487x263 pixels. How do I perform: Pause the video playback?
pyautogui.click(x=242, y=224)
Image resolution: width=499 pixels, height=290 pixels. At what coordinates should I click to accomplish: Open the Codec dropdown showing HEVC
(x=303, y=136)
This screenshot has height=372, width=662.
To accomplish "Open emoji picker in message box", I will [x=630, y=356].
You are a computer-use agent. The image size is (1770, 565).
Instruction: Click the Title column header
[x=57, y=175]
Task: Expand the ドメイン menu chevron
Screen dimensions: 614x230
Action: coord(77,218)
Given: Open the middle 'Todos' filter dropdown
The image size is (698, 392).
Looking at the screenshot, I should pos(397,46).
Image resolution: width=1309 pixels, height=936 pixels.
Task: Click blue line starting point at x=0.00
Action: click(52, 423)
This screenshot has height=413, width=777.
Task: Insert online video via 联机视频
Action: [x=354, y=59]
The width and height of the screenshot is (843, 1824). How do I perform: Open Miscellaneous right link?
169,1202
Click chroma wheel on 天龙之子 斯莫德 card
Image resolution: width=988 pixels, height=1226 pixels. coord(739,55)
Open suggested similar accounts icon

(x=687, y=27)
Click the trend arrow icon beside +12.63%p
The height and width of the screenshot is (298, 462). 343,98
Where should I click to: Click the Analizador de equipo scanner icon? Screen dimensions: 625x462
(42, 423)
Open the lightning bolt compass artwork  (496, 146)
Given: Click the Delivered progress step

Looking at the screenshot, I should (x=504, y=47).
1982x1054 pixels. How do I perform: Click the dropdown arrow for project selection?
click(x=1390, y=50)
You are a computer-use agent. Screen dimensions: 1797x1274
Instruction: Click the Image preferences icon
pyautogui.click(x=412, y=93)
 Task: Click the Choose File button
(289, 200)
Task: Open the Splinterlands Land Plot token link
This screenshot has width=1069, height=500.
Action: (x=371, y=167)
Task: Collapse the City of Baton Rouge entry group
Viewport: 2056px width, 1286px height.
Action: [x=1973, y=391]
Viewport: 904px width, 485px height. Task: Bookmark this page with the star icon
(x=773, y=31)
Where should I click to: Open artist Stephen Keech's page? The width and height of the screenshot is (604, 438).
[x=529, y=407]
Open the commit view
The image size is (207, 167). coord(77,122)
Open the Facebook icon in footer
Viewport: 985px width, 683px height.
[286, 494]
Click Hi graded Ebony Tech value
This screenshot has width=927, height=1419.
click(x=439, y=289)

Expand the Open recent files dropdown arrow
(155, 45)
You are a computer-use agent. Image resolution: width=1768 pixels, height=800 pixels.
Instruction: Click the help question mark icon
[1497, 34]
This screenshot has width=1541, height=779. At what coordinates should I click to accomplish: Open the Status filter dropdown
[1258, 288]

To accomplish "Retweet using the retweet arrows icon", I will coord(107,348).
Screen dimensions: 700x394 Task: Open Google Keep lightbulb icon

Aim
Can you copy out the rows word for word, starting with the very first one and going on through the line that contains "click(x=1390, y=50)", including that line?

Answer to this task
487x263 pixels. How do I perform: Pause the video playback?
pyautogui.click(x=242, y=224)
Image resolution: width=499 pixels, height=290 pixels. At what coordinates should I click to accomplish: Open the Codec dropdown showing HEVC
(x=303, y=136)
This screenshot has height=372, width=662.
To accomplish "Open emoji picker in message box", I will [x=630, y=356].
You are a computer-use agent. The image size is (1770, 565).
Instruction: Click the Title column header
[x=57, y=175]
Task: Expand the ドメイン menu chevron
Screen dimensions: 614x230
Action: coord(77,218)
Given: Open the middle 'Todos' filter dropdown
The image size is (698, 392).
Looking at the screenshot, I should pos(397,46).
Image resolution: width=1309 pixels, height=936 pixels.
Task: Click blue line starting point at x=0.00
Action: click(52, 423)
This screenshot has height=413, width=777.
Task: Insert online video via 联机视频
Action: [x=354, y=59]
The width and height of the screenshot is (843, 1824). How do I perform: Open Miscellaneous right link?
169,1202
Click chroma wheel on 天龙之子 斯莫德 card
Image resolution: width=988 pixels, height=1226 pixels. coord(739,55)
Open suggested similar accounts icon

(x=687, y=27)
Click the trend arrow icon beside +12.63%p
The height and width of the screenshot is (298, 462). 343,98
Where should I click to: Click the Analizador de equipo scanner icon? Screen dimensions: 625x462
(42, 423)
Open the lightning bolt compass artwork  (496, 146)
Given: Click the Delivered progress step

Looking at the screenshot, I should (x=504, y=47).
1982x1054 pixels. How do I perform: Click the dropdown arrow for project selection?
click(x=1390, y=50)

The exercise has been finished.